** Given information follows **

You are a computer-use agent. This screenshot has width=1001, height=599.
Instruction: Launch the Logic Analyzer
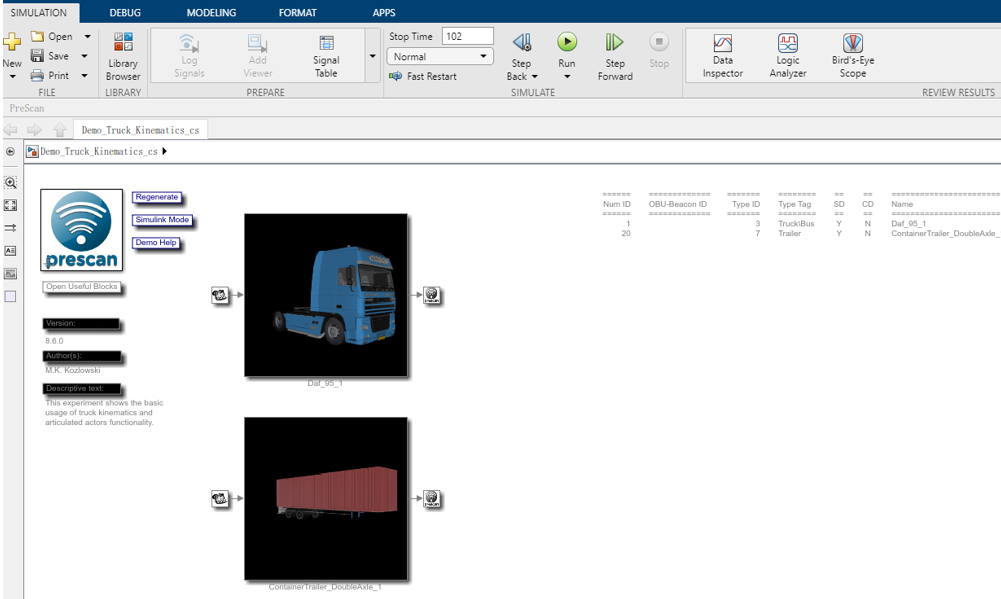[x=787, y=54]
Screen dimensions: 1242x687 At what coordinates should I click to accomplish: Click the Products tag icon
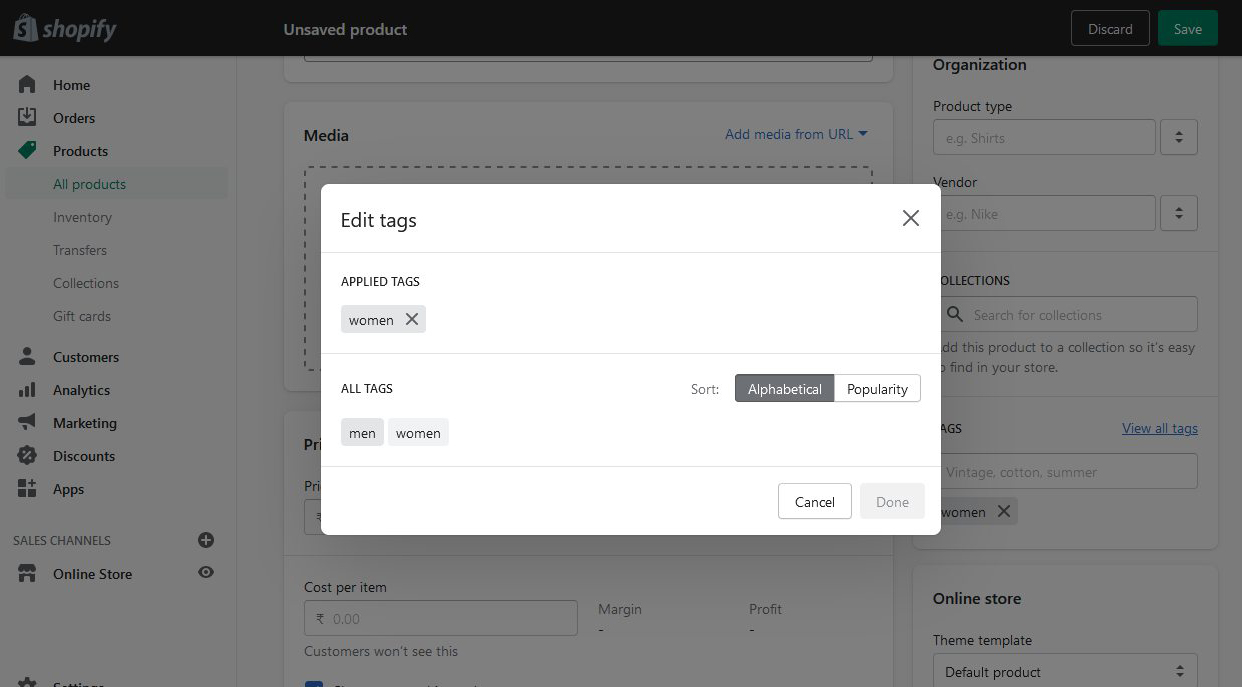tap(27, 151)
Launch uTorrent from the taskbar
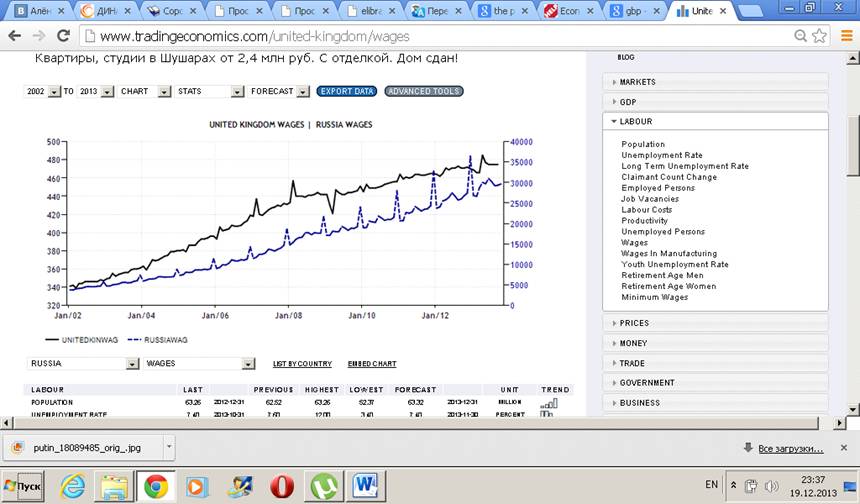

** End of Given information **

Task description:
Omit every image. Quote each record exactly.

Answer to this task:
You are a computer-use agent. This screenshot has width=1001, height=599.
Instruction: Launch the Logic Analyzer
[x=787, y=54]
Screen dimensions: 1242x687 At what coordinates should I click to accomplish: Click the Products tag icon
tap(27, 151)
Launch uTorrent from the taskbar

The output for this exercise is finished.